*RECORD EXTRACTS:*

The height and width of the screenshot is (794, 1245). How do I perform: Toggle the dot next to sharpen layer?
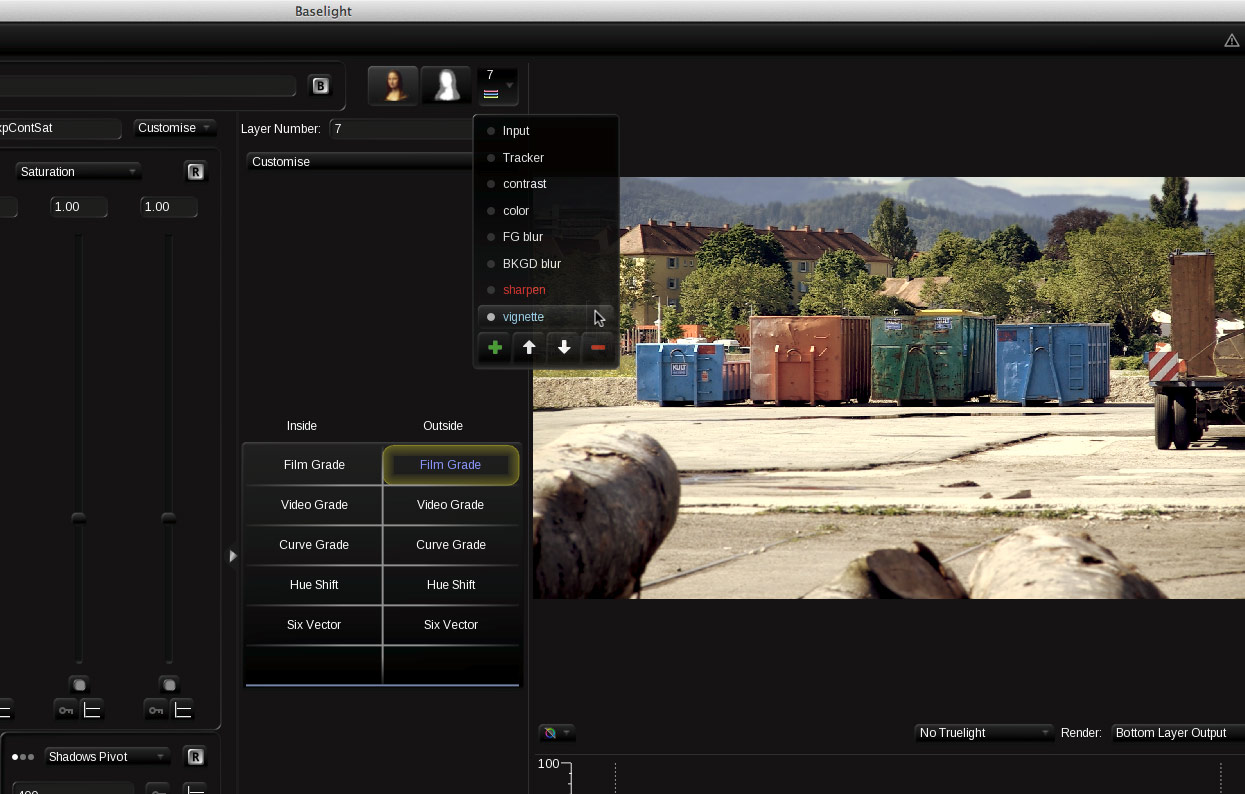pos(490,290)
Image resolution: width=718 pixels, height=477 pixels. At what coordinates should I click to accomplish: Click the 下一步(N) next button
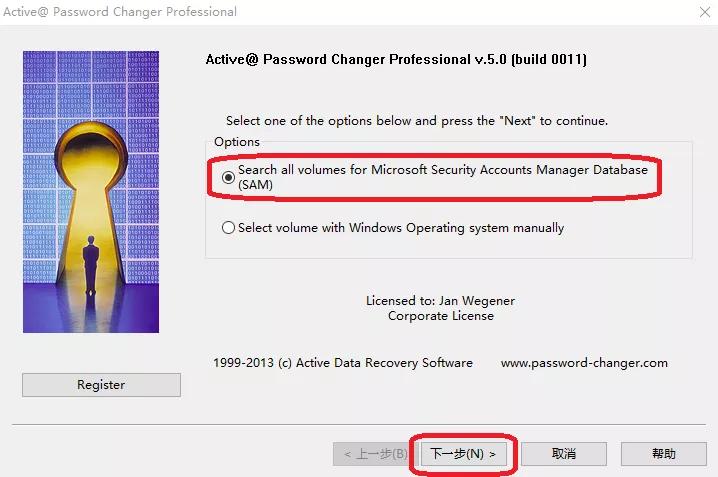tap(463, 454)
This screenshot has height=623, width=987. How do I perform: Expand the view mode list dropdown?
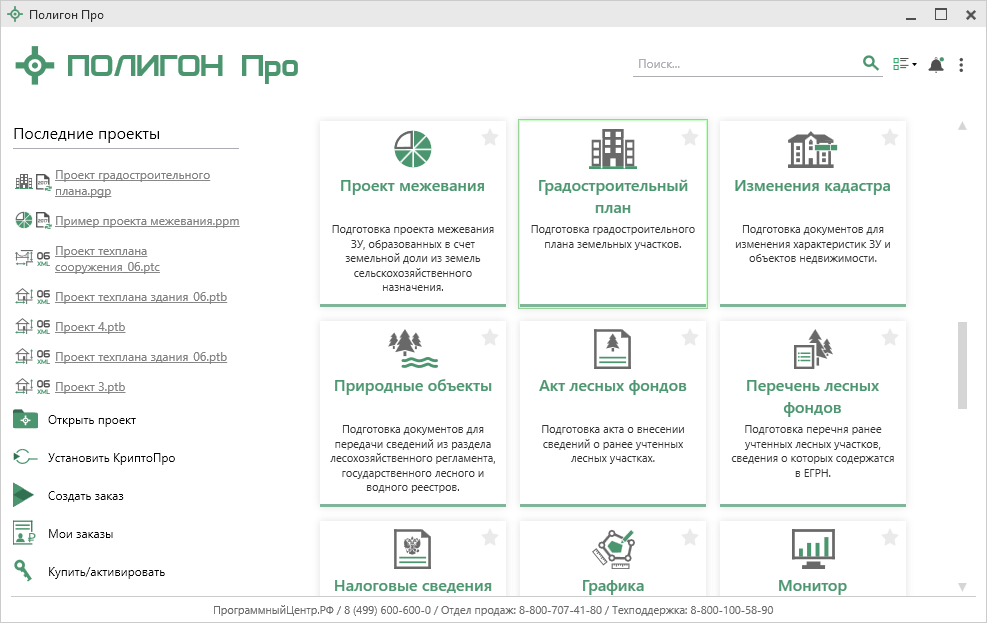904,65
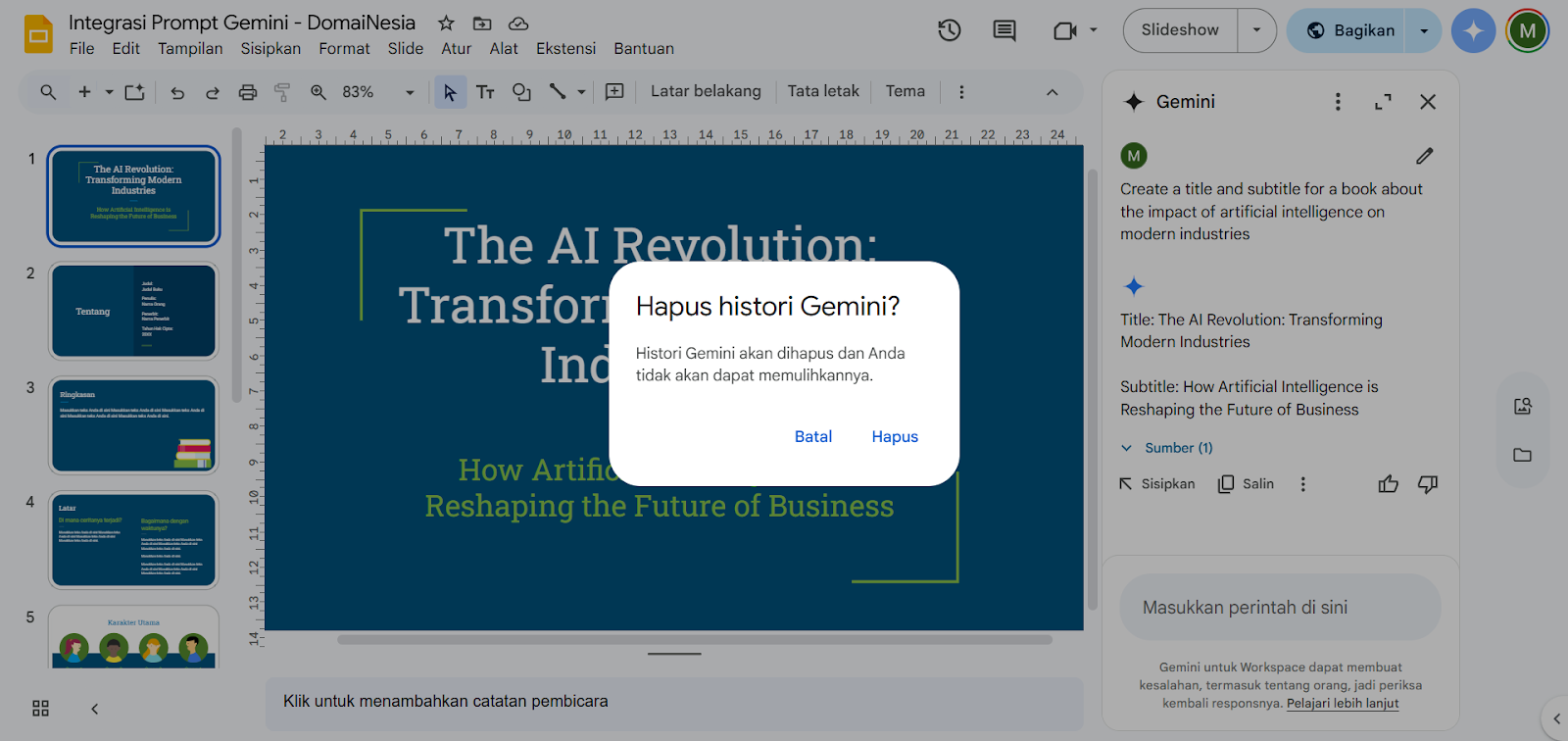Open version history clock icon

click(949, 30)
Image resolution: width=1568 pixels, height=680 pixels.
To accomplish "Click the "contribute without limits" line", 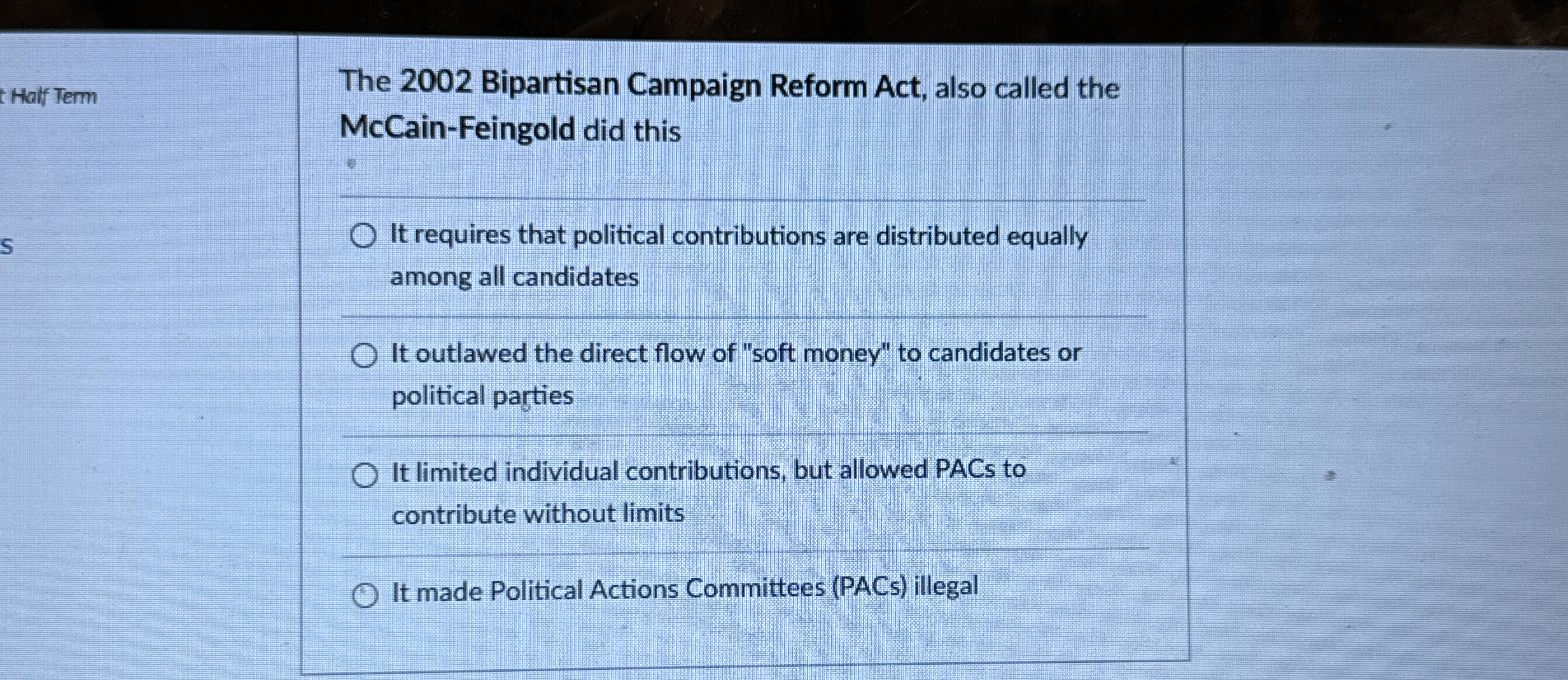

*WHAT IS BEING ASKED:*
Every line in the records is to be retyped exactly as it stands; the pictures stay out.

*PROBLEM SOLUTION:*
The height and width of the screenshot is (794, 1245). How do I perform: Toggle the dot next to sharpen layer?
pos(490,290)
Image resolution: width=718 pixels, height=477 pixels. At what coordinates should I click to accomplish: Click the 下一步(N) next button
tap(463, 454)
This screenshot has height=623, width=987. How do I perform: Expand the view mode list dropdown?
904,65
Open version history clock icon

click(949, 30)
Image resolution: width=1568 pixels, height=680 pixels.
To accomplish "Click the "contribute without limits" line", 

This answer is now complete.